Leveraging our software solution customization and development experience, combined with the launch of our proprietary cloud-based SaaS platform MR. CLOUD, we became a one-stop software technology solutions provider for SMBs to manage their customer relationships and enterprise resources.

We are exclusively focused on providing services to SMBs with ERP and CRM solutions customized to help them meet their specific needs. SMBs are typically unable to take time away from their business to support the cumbersome implementation, maintenance, and training requirements of business software. Furthermore, unlike large enterprises, which often require multiple, customized point solutions for specialized business processes, SMBs tend to prefer a single, integrated and comprehensive platform from one provider. Many SMBs tend to also prefer software for ease of use, convenience, and intuitive user experiences.

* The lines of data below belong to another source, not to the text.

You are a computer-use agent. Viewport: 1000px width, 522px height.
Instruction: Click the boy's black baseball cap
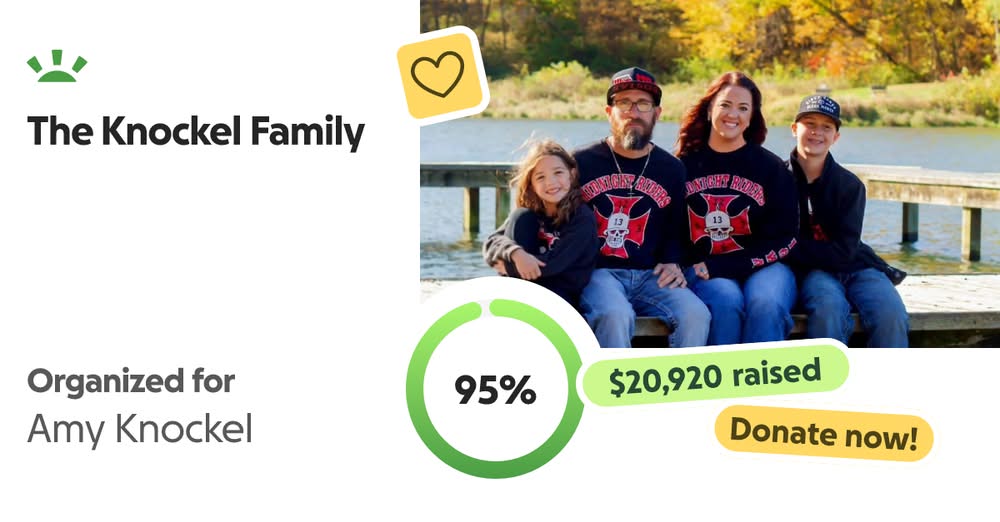[x=818, y=108]
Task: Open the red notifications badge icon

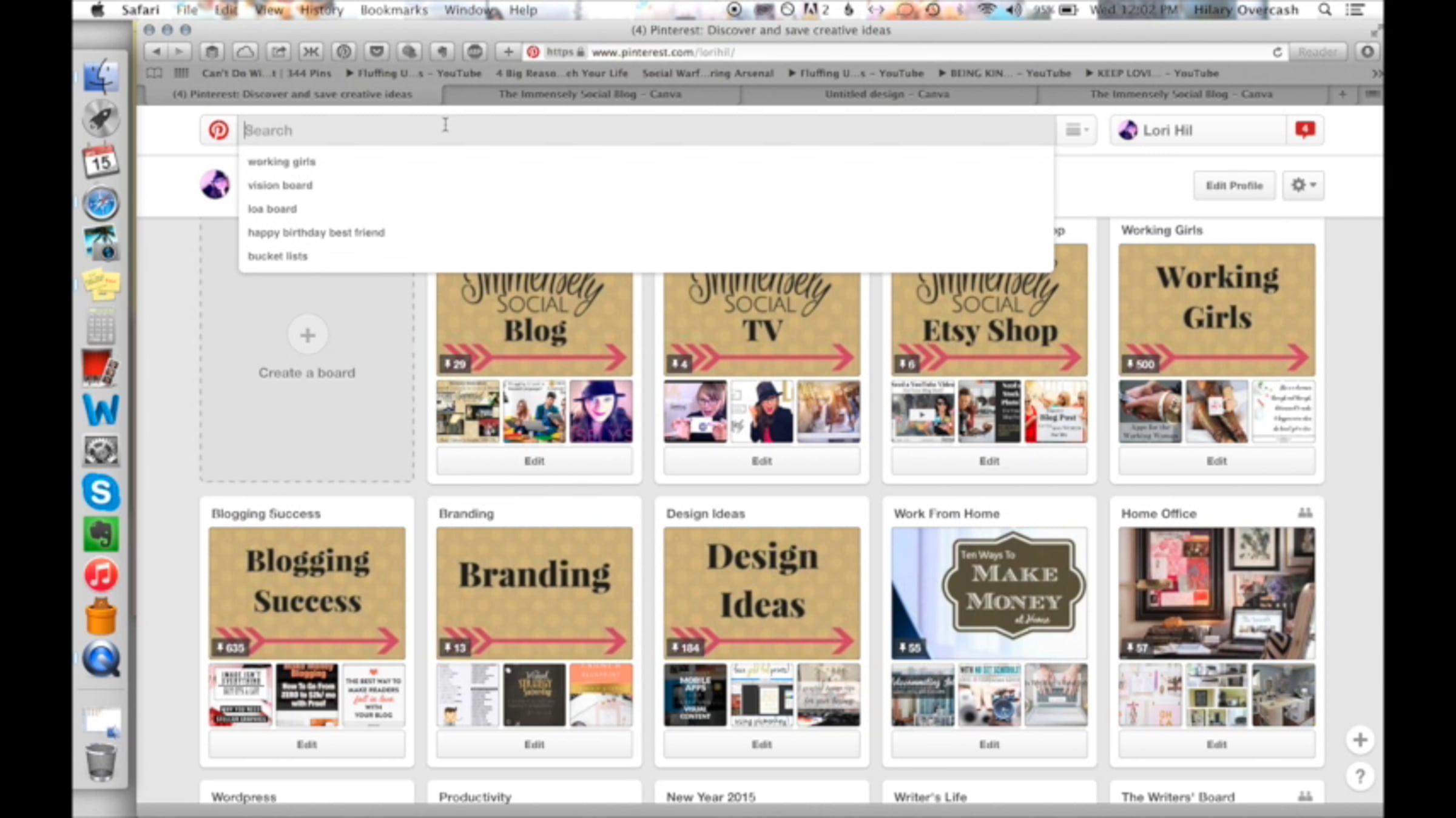Action: [1304, 130]
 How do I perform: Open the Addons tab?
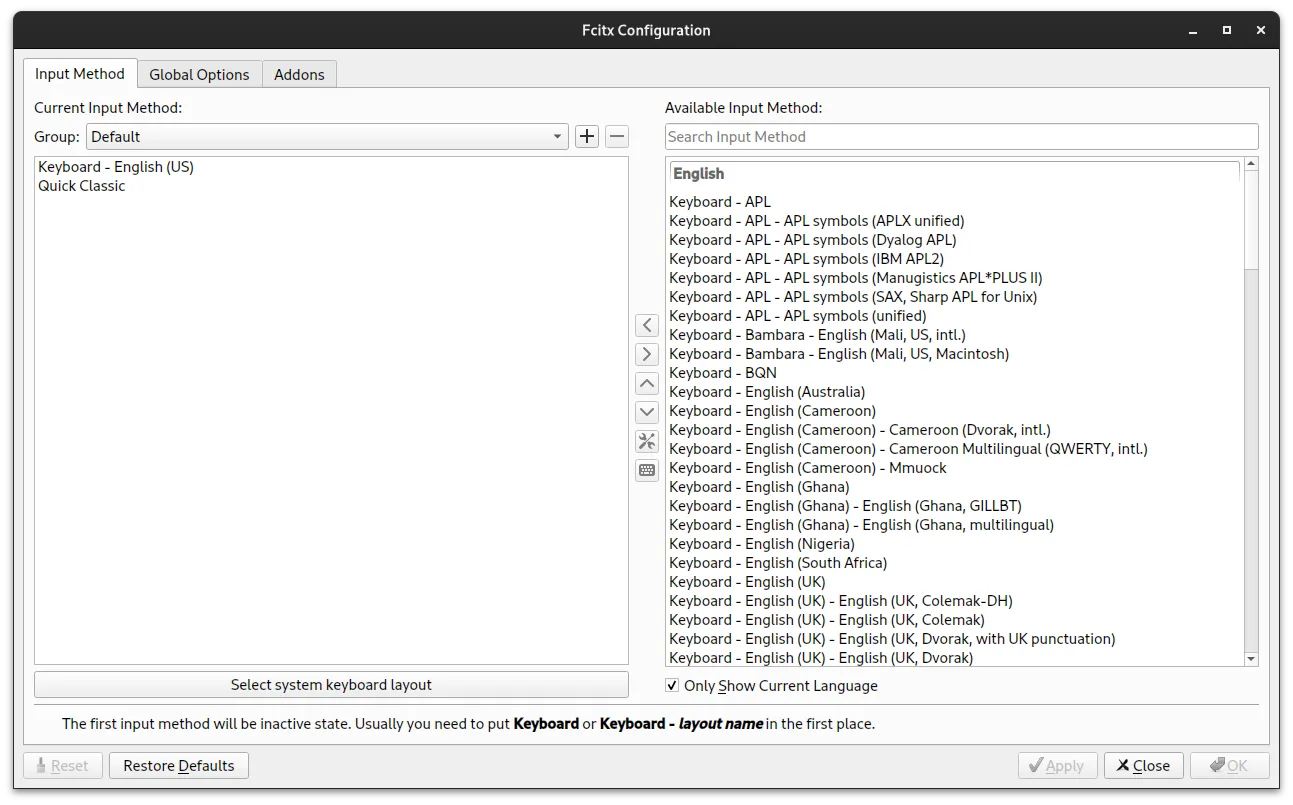299,74
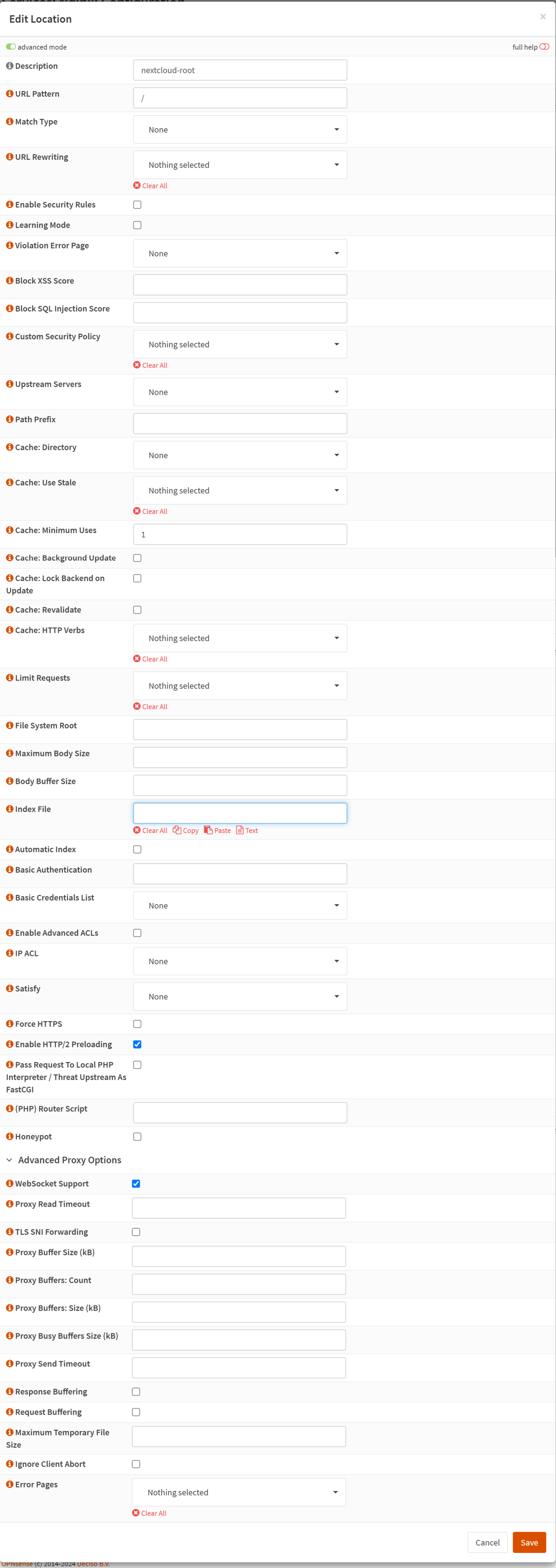Click the Cancel button
The width and height of the screenshot is (556, 1568).
[x=487, y=1542]
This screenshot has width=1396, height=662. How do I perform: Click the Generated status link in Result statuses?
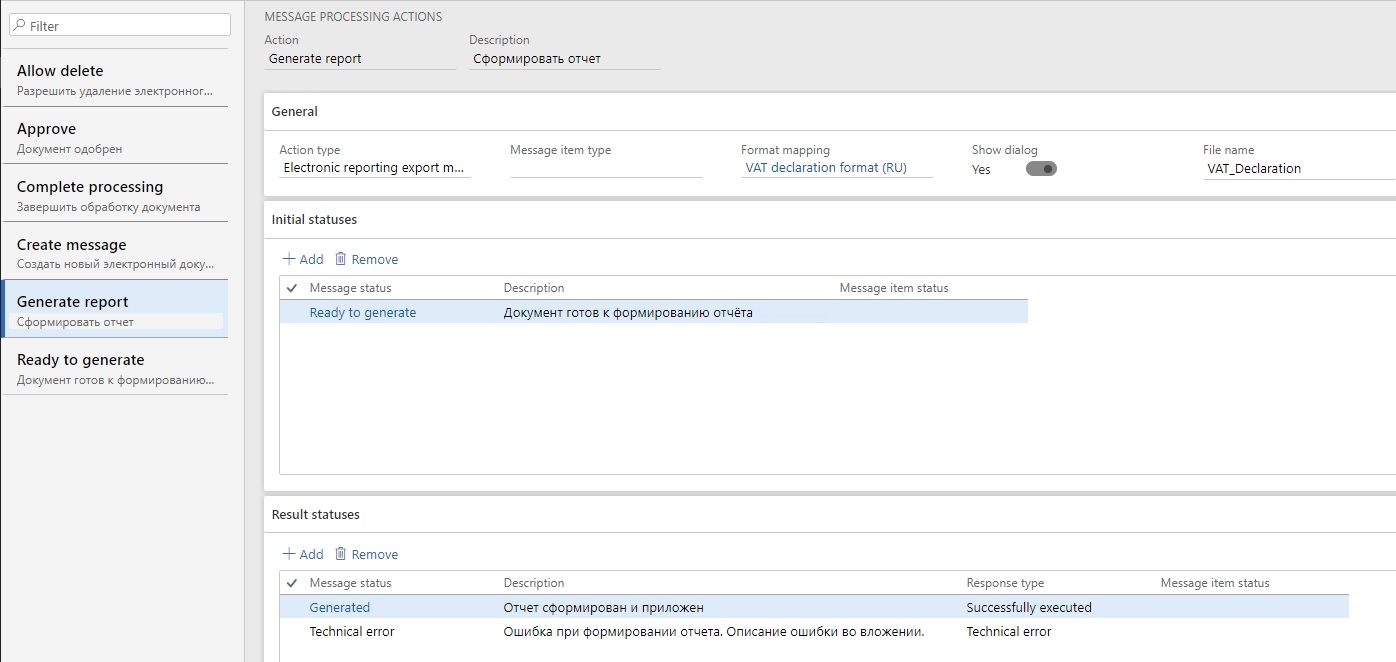click(340, 607)
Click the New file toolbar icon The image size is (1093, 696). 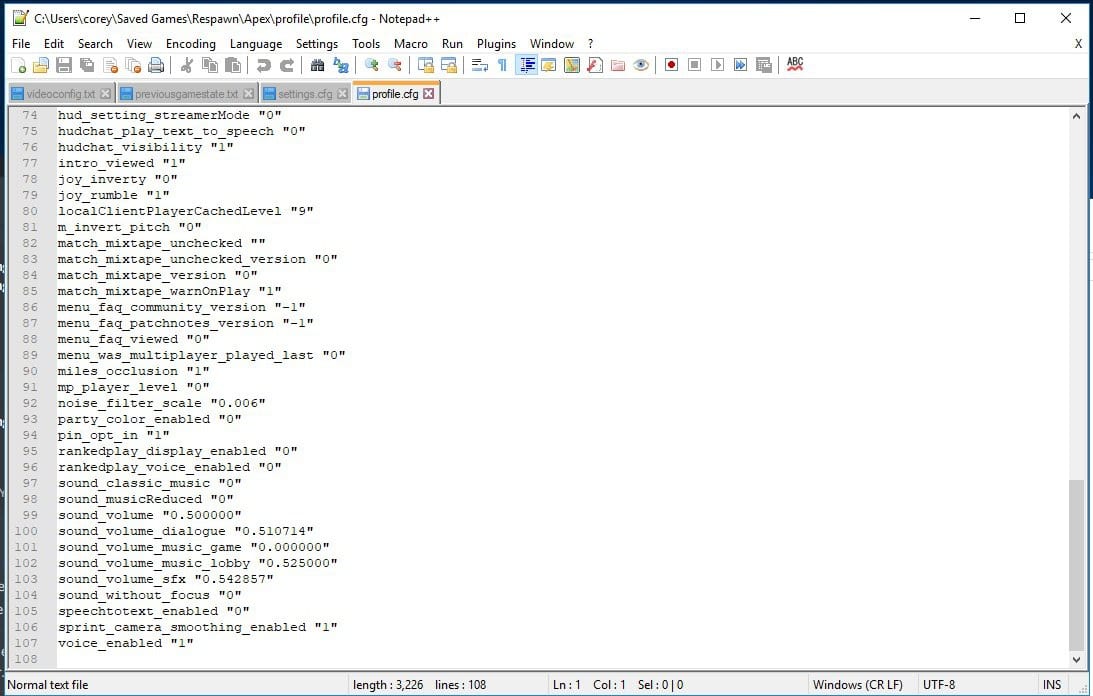(x=18, y=65)
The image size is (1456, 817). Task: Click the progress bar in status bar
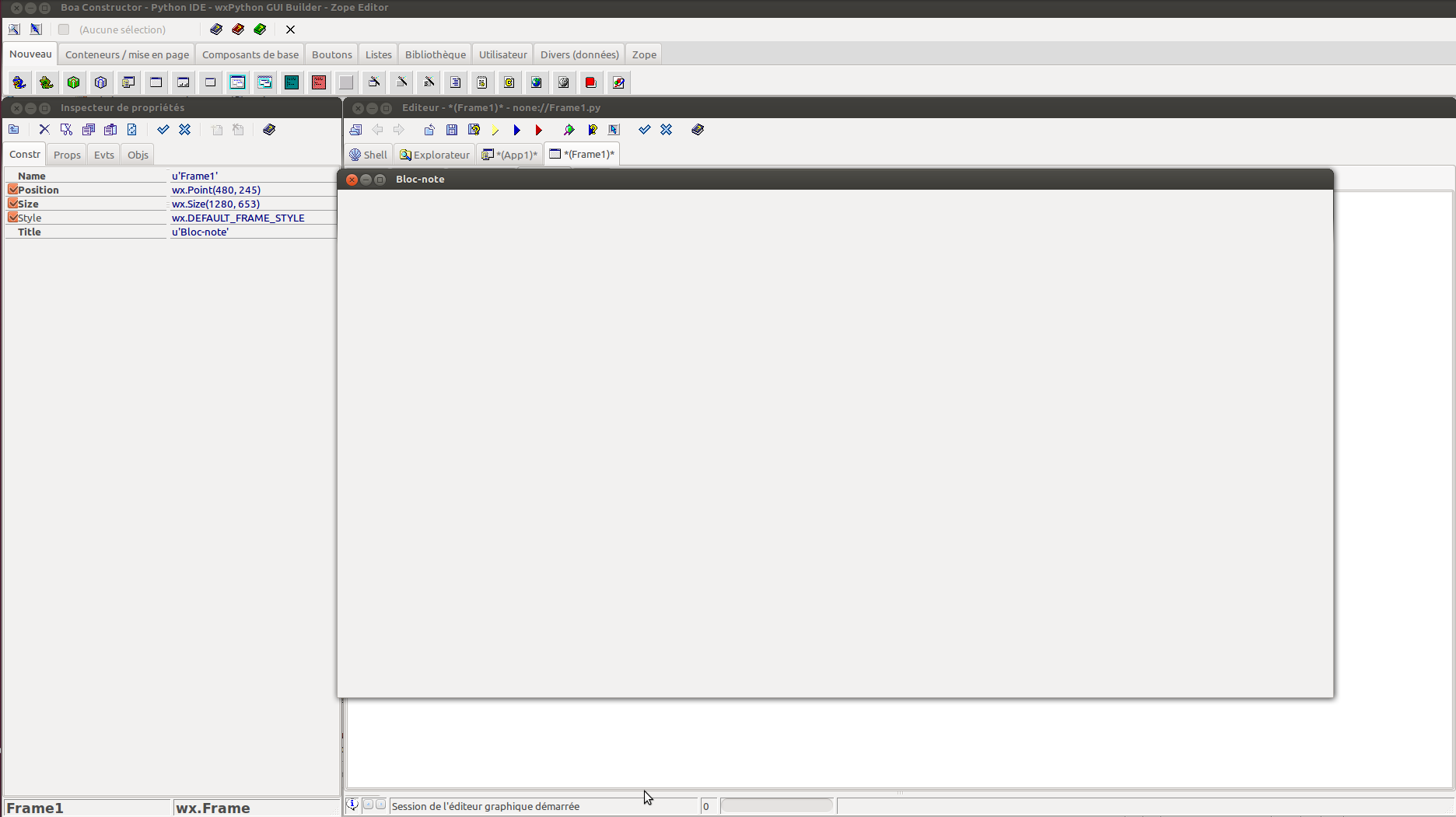coord(776,806)
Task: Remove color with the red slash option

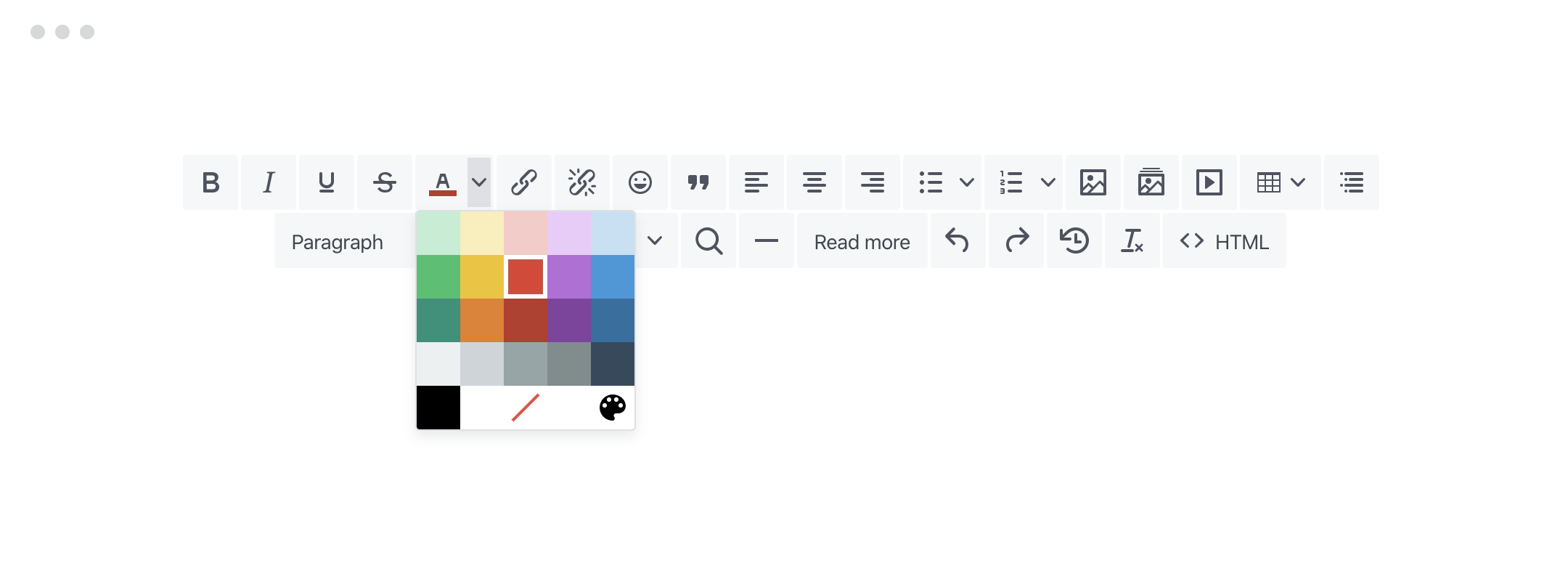Action: pyautogui.click(x=526, y=408)
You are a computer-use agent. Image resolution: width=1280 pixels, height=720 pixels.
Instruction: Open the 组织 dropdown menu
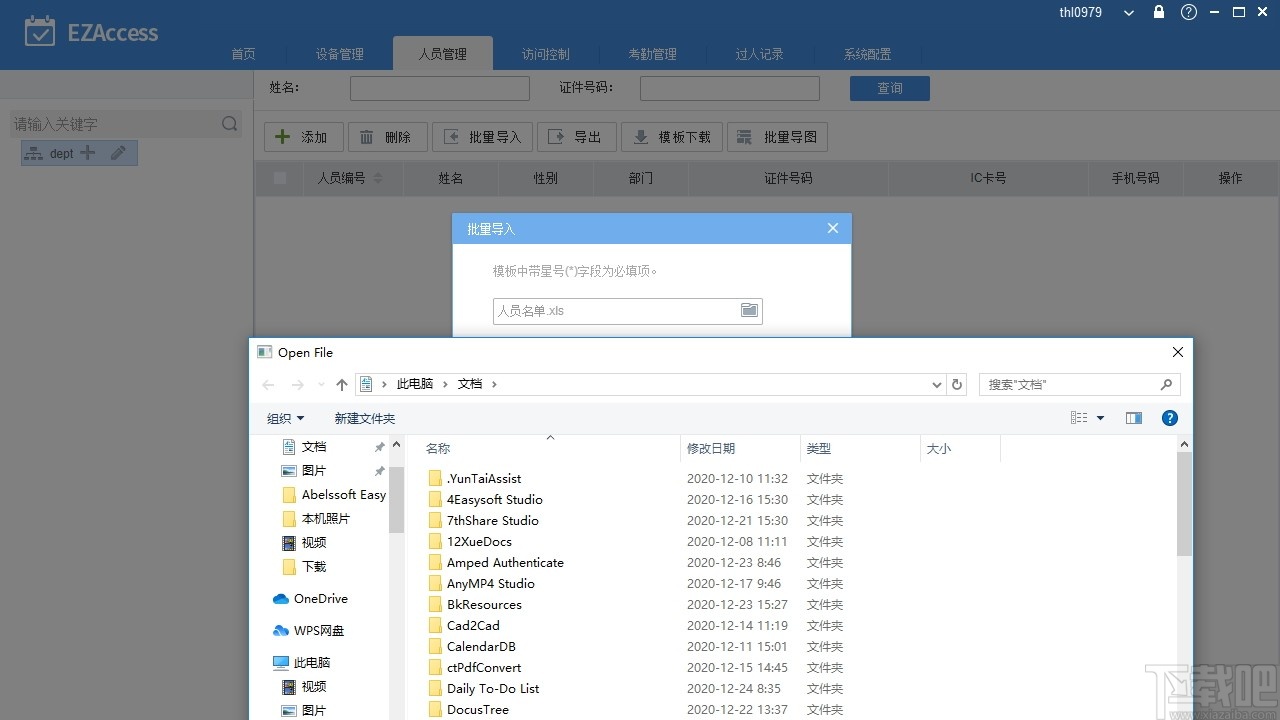(284, 418)
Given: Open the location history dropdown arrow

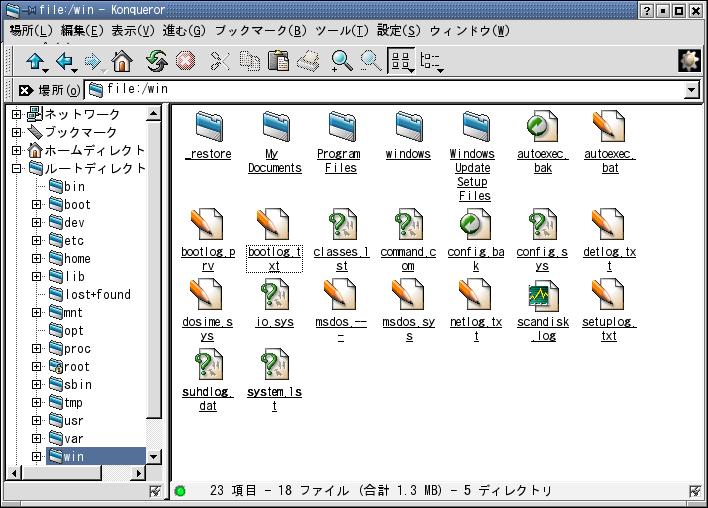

We believe that our platform and software solutions are reliable and easy to set up, integrate, and use, which has enabled us to serve SMBs in several industries. Our vertical approach enables us to provide customized solutions featuring vertical-specific functionality that better serves our customers. Furthermore, our software solutions, especially the MR. CLOUD platform, are scalable, modular, and easily customizable to meet specific business and operation needs, including finance and accounting, procurement, manufacturing, inventory management, order management, warehouse management, supply chain management, Customer Relationship Management (CRM), professional services automation, project and file management, human resources management, e-commerce, and marketing automation. MR. CLOUD also enables business owners, administrators, and their service professionals to access the platform wherever they are. Lastly, SMBs are generally price-sensitive and resource-constrained. We believe our solutions are affordable and easy to implement. Our customers also benefit from our strong customer service capabilities. We provide fast and supportive guidance by responding to our customer service requests via email, phone calls, or face-to-face assistance, enabling them to optimize their digital solutions without significant financial or resource burden.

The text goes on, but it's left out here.